For some years I have been hoping to catch a glimpse of this beautifully coloured and patterned lizard on the Bournemouth seafront. I was not expecting to find anything on this particularly overcast day as I walked along the Bournemouth promenade, but not many minutes after crossing into the Poole section of the seafront I spied one, basking in what little sunlight there was, hiding in thin grass atop a stone wall.

It is a medium-sized lizard growing up to 180mm  (7in) long, including the tail, which makes up about two-thirds of its overall length.

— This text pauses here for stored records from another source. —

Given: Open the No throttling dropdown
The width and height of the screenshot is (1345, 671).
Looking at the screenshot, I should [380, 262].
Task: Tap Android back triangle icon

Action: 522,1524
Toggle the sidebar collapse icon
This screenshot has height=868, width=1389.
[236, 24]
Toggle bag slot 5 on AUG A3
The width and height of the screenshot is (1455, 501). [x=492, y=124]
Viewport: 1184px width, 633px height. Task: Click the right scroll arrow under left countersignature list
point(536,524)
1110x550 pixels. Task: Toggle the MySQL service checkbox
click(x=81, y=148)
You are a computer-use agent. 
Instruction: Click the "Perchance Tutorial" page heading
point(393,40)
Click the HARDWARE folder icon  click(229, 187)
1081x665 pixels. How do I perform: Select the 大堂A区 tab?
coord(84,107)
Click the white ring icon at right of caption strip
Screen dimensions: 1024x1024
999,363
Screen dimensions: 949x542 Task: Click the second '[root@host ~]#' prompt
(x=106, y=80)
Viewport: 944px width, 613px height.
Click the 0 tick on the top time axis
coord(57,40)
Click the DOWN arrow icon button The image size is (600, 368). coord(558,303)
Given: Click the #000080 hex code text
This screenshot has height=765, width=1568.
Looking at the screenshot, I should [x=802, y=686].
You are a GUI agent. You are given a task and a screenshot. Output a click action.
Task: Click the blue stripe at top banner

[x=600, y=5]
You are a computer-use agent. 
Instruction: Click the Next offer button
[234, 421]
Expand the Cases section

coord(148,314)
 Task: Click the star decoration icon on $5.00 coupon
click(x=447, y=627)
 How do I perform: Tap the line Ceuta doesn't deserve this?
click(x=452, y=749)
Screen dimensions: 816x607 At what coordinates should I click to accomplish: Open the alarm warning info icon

It is a very agile lizard, as I saw for myself when it scurried for cover after a few minutes, only to return to the same spot not long after. Compared to native species of lizard, it can be seen running up vertical faces of walls or rock surfaces. It only inhabits a few coastal sites, and it is often associated with man-made structures, especially stone walls. It is also found on cliff faces, often basking in the sun. It is presumed to be an introduced species to mainland Britain, where it is native to Jersey in the Channel Isles.

Photographs of Wall Lizard (Podarcis muralis),  taken August 2016, along Bournemouth/Poole seafront promenade, Dorset. © Pete Hillman 2016. Camera used Nikon D3200, with Nikon 70-300mm telephoto zoom lens.

Common Oyster

Ostrea edulis

Also called the ‘Flat Oyster’ or the ‘Native Oyster’, it has a thick, rough textured grey-brown shell. It has a deeply cupped left valve, and a smaller flat right valve. Shell diameter 10cm.

The Common Oyster is the only native oyster, and is an important source of food for humans and other animals and birds. It also produces pearls. It forms beds around the low-water mark of estuaries and open shores, found attached to rocks or other shells. Widely distributed around the British coasts, but less so on the east and north-east coasts. Its population has suffered a sharp decline due to over fishing, pollution and disease.

Photographs taken June 2012, Llandudno Wales and August 2012, Bournemouth.

Pod Razor Shell

Ensis siliqua

Also called the ‘Common Razor Shell’, the shell is dull white with a yellowish tinted pink or purple colour. It is a large species, long and narrow, and the largest European species of razor shell. Length up to 20mm.

It is found on the lower shore buried in a deep vertical burrow from where it filter-feeds organic detritus via a pair of short siphons. It can live up to 20 years. Common and widespread.

Photographs taken August 2011, Saundersfoot, Wales, and August 2012, Bournemouth.